Tuesday, April 26

How's about you try n' sink my battleship?


The purpose of a one night stand, besides getting laid (duh), is to be able to do so with impunity. Like a couple of randy vampires, we want to enjoy the night and each other's body fluids until dawn. Then begins the walk of shame, the trudge in stilettos and silver hot pants back to our apartments and respectable lives.

You become a flashback during a conference call, a juicy bit of scandalous behavior we share with our friends and coworkers--but that's IT. We don't want to run into you at the supermarket, see you at happy hour, or find out you're dating my sister. A fond, but distant memory is perfect, never to be ruined by the inevitably annoying, in-the-light-of-day reality, thanks very much.

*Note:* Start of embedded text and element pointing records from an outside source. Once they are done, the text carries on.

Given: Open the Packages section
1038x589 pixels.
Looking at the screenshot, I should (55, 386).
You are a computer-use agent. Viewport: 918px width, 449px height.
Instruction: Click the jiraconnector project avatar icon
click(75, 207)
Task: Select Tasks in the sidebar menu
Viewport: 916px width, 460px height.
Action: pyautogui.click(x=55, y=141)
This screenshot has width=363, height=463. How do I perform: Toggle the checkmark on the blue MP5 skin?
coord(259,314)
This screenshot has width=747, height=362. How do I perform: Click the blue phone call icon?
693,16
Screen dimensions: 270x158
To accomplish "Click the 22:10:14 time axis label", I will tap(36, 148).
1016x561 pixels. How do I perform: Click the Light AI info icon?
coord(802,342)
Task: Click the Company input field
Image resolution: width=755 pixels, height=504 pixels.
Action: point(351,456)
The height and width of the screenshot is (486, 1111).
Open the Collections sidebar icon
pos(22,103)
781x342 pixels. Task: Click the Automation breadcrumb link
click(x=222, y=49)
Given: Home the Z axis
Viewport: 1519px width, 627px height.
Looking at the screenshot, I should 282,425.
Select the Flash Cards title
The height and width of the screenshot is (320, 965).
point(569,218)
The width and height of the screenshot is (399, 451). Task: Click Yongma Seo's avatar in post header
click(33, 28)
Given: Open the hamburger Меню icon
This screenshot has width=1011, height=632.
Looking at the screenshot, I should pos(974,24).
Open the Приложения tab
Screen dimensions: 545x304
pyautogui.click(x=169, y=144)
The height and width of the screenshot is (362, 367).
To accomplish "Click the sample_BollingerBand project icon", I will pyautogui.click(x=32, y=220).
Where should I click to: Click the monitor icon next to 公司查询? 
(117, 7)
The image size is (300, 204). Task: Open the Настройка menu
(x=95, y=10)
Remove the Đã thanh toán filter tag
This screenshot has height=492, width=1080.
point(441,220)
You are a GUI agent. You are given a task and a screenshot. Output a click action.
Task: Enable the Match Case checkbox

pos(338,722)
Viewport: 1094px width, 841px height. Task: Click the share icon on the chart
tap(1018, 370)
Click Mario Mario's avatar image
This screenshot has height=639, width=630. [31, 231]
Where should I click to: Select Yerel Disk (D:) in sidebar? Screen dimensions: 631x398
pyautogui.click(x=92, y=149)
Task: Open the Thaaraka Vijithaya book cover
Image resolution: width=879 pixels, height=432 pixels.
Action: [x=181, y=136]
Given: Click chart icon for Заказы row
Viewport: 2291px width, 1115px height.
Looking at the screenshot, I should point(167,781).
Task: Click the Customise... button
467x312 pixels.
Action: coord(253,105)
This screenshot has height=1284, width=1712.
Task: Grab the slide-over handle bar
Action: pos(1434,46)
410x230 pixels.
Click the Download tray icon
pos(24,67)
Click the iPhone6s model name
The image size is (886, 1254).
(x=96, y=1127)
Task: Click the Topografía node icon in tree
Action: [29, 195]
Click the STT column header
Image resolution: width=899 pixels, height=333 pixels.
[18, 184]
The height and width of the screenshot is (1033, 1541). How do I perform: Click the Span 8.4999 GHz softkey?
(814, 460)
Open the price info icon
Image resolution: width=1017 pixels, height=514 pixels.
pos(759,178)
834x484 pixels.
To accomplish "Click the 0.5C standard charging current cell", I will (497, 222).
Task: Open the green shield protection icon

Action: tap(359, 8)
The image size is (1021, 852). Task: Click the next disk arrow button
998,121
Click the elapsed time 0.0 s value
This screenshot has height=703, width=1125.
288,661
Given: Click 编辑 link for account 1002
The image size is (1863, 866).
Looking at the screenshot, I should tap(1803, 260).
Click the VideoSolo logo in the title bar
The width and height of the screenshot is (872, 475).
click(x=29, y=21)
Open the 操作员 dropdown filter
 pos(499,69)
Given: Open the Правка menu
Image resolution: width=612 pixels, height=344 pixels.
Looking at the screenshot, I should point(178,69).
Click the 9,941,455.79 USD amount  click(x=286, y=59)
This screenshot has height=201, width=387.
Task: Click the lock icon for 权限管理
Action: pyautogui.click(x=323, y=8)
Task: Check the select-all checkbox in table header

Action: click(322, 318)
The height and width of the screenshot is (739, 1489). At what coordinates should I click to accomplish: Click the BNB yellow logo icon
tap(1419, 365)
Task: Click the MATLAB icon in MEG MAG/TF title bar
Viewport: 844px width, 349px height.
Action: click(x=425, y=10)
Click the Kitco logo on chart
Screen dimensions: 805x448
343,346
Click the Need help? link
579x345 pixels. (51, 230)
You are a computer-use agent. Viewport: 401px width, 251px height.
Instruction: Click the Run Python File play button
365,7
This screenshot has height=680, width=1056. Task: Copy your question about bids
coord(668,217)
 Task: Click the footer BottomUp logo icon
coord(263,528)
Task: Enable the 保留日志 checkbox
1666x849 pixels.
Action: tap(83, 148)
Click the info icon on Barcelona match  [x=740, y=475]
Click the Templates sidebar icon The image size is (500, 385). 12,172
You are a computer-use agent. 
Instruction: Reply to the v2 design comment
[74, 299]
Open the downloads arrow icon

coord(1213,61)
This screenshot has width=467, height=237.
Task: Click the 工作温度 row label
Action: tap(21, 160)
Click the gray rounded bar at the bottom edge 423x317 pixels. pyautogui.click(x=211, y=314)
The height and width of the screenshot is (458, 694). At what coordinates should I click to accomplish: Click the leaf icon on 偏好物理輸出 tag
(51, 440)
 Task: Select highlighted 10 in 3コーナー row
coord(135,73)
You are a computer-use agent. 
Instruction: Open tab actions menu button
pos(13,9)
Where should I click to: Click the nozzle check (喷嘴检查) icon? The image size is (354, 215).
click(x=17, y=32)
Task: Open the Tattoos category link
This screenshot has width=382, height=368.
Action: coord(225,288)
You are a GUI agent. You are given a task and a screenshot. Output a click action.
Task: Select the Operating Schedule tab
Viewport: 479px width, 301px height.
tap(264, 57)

How to do this? How to find the perfect One-Night-Stan? Perhaps it's time to include the airport bars in your pub crawls, my lovelies. Anyone who has an appointment with the high road, high skies or high seas will do just fine. Sailors, soldiers, salesmen, and the occasional youth hostel visitor (provided you wash him first) are excellent candidates.
Two week holiday visas, 3-day conventions, and 24-hour leaves should be determined during the first ten minutes of chit chat. Indeed, perhaps the bartender would be so good as to make an announcement, or at least direct you to the nearest INS holding tank.